Yang penting adalah memberikan kesempatan kepada siswa untuk mengeksplorasi teknologi dan menemukan bidang yang sesuai dengan potensinya.
Keterampilan teknologi semakin relevan dalam berbagai bidang pendidikan dan pekerjaan.
Siswa yang sejak SMP sudah terbiasa memecahkan masalah menggunakan teknologi memiliki pengalaman awal yang dapat dikembangkan lebih lanjut.
Namun, kemampuan teknologi tetap perlu diseimbangkan dengan keterampilan lain seperti komunikasi, kreativitas, kolaborasi, dan kemampuan berpikir kritis.
Itulah mengapa kombinasi robotik dan lingkungan TIK menjadi menarik.
Siswa tidak hanya belajar menggunakan teknologi, tetapi juga belajar berpikir.
Orang tua dapat membantu dengan memberikan ruang eksplorasi di rumah.

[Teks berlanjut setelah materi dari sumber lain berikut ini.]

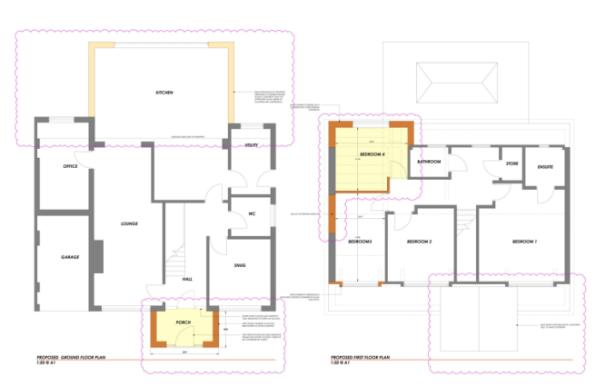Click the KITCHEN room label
click(164, 94)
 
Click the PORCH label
click(182, 322)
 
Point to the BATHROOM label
click(430, 162)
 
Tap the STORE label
click(499, 164)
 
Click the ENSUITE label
click(545, 166)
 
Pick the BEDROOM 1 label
click(524, 241)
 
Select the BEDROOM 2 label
click(418, 242)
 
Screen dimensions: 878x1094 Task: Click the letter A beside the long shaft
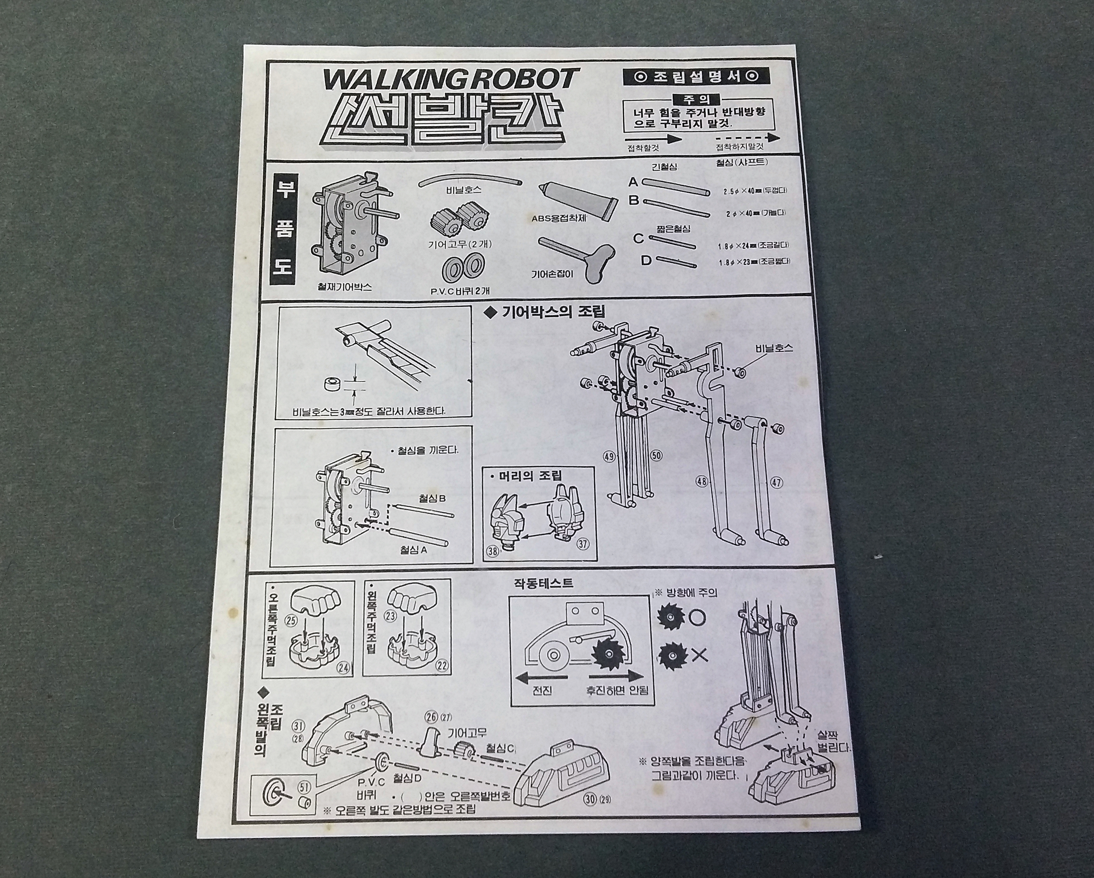pyautogui.click(x=633, y=182)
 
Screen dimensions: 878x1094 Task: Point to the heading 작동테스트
pyautogui.click(x=544, y=583)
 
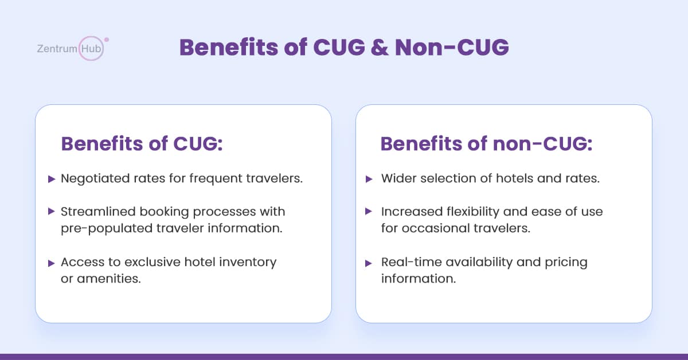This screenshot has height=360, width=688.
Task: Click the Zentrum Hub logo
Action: [73, 48]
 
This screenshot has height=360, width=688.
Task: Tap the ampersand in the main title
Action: [380, 48]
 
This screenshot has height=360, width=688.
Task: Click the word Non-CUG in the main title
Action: [452, 48]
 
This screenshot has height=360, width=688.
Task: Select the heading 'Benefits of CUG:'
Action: [142, 143]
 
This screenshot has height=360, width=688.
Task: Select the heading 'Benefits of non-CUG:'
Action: [487, 143]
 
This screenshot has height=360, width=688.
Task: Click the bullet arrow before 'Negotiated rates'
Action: [52, 179]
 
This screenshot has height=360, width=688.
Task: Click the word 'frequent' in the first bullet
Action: [216, 179]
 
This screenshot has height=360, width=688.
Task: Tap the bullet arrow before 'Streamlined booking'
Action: [52, 212]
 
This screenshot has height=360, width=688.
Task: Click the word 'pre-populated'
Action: [107, 229]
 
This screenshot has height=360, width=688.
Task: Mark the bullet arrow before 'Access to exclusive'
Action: [52, 263]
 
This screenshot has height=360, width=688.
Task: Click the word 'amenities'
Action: [109, 279]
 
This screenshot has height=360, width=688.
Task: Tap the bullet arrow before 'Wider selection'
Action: [369, 179]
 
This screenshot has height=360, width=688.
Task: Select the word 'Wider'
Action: [398, 178]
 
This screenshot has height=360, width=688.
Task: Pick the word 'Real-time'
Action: [412, 262]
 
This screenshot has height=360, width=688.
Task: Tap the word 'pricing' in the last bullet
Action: [566, 263]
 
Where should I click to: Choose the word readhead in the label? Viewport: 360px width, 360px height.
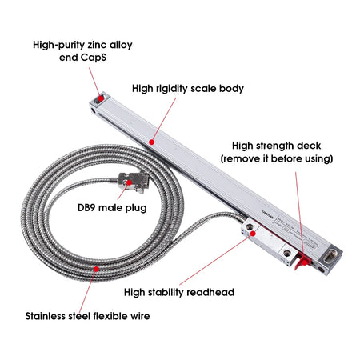[210, 292]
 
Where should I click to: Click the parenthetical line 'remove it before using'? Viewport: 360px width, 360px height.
[277, 158]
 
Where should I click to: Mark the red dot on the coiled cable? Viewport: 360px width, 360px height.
[98, 270]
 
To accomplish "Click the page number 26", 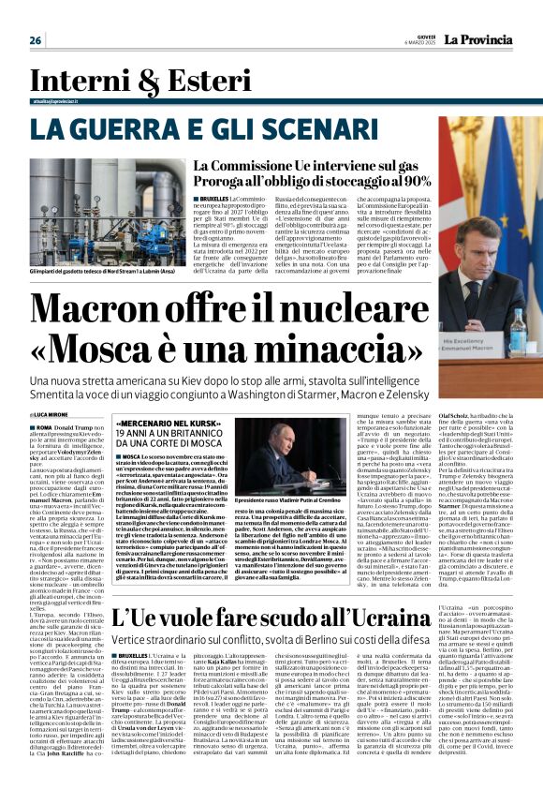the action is click(x=36, y=40).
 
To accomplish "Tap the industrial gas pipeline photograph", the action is click(x=94, y=212).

Tidak semua aktivitas teknologi harus selalu berkaitan dengan nilai sekolah.
Anak dapat diberikan kesempatan mencoba proyek sederhana sesuai minatnya.
Namun, penggunaan perangkat tetap perlu memiliki batas yang sehat.
Orang tua dapat berdiskusi mengenai tujuan penggunaan perangkat dan membantu anak membedakan aktivitas hiburan dengan aktivitas produktif.
Kombinasi robotik dan fasilitas TIK terpadu di SMP Internasional Al Ma’soem dapat menjadi daya tarik bagi orang tua yang ingin memberikan pengalaman teknologi kepada anak sejak jenjang SMP. Robotik memberikan ruang untuk problem solving, ketelitian, kreativitas, dan kerja sama. Sementara itu, fasilitas TIK seperti komputer kelas, Smart TV, multimedia, dan e-learning mendukung berbagai aktivitas digital.
Lingkungan internasional juga memberikan nilai tambah melalui pembelajaran bilingual dan penggunaan bahasa Inggris dalam berbagai konteks pembelajaran.
Yang paling penting, teknologi sebaiknya tidak dipandang sebagai tujuan akhir. Teknologi merupakan alat untuk membantu siswa belajar, menciptakan karya, memecahkan masalah, dan mengembangkan ide.
Dengan pendekatan tersebut, kegiatan robotik dan TIK dapat menjadi bagian dari pendidikan yang membantu siswa lebih siap menghadapi dunia yang semakin digital.